Form 8-K

SECURITIES AND EXCHANGE COMMISSION
WASHINGTON, D.C. 20549

__________________________________

FORM 8-K

CURRENT REPORT
PURSUANT TO SECTION 13 OR 15(d) OF THE
SECURITIES EXCHANGE ACT OF 1934


Date of report (Date of earliest event reported) October 31, 2003



FOOTSTAR, INC.

(Exact Name of Registrant as Specified in Charter)



Delaware 1-11681 22-3439443
(State or Other Jurisdiction
of Incorporation)
(Commission
File Number)
(I.R.S. Employer
Identification No.)



One Crosfield Avenue, West Nyack, New York 10994
(Address of Principal Executive Offices) (Zip Code)



Registrant’s telephone number, including area code (845) 727-6500


INFORMATION TO BE INCLUDED IN THE REPORT

Item 5.  Other Events and Regulation FD disclosure

        As of October 31, 2003, Footstar, Inc. (the “Company”) entered into Amendment No. 5 to its Credit Agreement, dated as of October 18, 2002, by and among Footstar, Inc. and Footstar Corporation, the financial institutions named therein as Lenders, Fleet National Bank, as Swingline Lender and as Administrative Agent, Fleet Retail Finance Inc., as Collateral Agent, Congress Financial Corporation and Wells Fargo Retail Finance, LLC, as Syndication Agents and JPMorgan Chase Bank, as Documentation Agent.

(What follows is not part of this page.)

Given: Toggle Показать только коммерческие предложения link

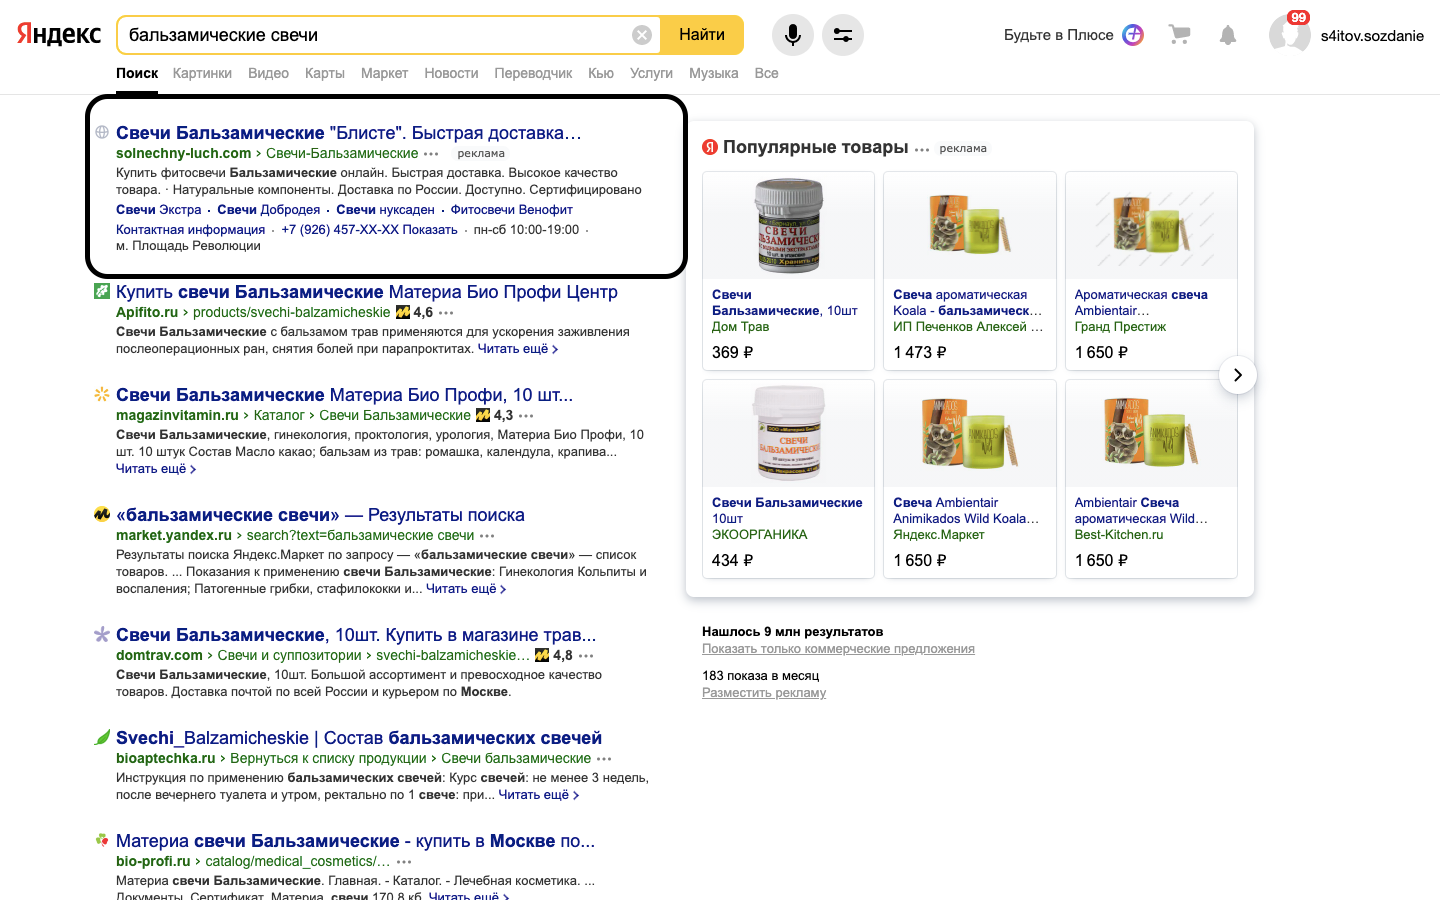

        The amendment, among other things, extends the time for the Company to deliver its Annual Report on Form 10-K for the fiscal year ended December 28, 2002 and its Quarterly Reports on Form 10-Q for the fiscal quarters ended September 28, 2002, March 29, 2003, June 28, 2003 and September 27, 2003, respectively, in each case until January 30, 2004.

        Amendment No. 5 to the Credit Agreement is included as Exhibit 99.1 hereto.

Item 7.  Financial Statements, Pro Forma Financial Information and Exhibits.


(c) Exhibits

Exhibit No. Exhibit

       99.1 Amendment No. 5, dated as of October 31, 2003, to Credit Agreement, dated as of October 18, 2002, by and among Footstar, Inc. and Footstar Corporation, the financial institutions named therein as Lenders, Fleet National Bank, as Swingline Lender and as Administrative Agent, Fleet Retail Finance Inc., as Collateral Agent, Congress Financial Corporation and Wells Fargo Retail Finance, LLC, as Syndication Agents and JPMorgan Chase Bank, as Documentation Agent.

       99.2 Press Release of Footstar, Inc. dated October 31, 2003.

Item 9.  Regulation FD Disclosure; and
Item 12.  Results of Operations and Financial Condition

        On October 31, 2003, the Company issued a press release that announced a delay in the completion of its previously announced restatement and provided more detail with respect to its previously announced investigation into accounting discrepancies identified by the Company’s management in Novmeber 2002. That press release is included as Exhibit 99.2 hereto.



SIGNATURE

     Pursuant to the requirements of the Securities Exchange Act of 1934, the Registrant has duly caused this report to be signed on its behalf by the undersigned hereunto duly authorized.





Dated:  October 31, 2003
FOOTSTAR, INC.


By:  MAUREEN RICHARDS
——————————————
Name:    Maureen Richards
Title:      Senior Vice President, General Counsel
                and Corporate Secretary


EXHIBIT INDEX


Exhibit No. Exhibit

       99.1 Amendment No. 5, dated as of October 31, 2003, to Credit Agreement, dated as of October 18, 2002, by and among Footstar, Inc. and Footstar Corporation, the financial institutions named therein as Lenders, Fleet National Bank, as Swingline Lender and as Administrative Agent, Fleet Retail Finance Inc., as Collateral Agent, Congress Financial Corporation and Wells Fargo Retail Finance, LLC, as Syndication Agents and JPMorgan Chase Bank, as Documentation Agent.

       99.2 Press Release of Footstar, Inc. dated October 31, 2003.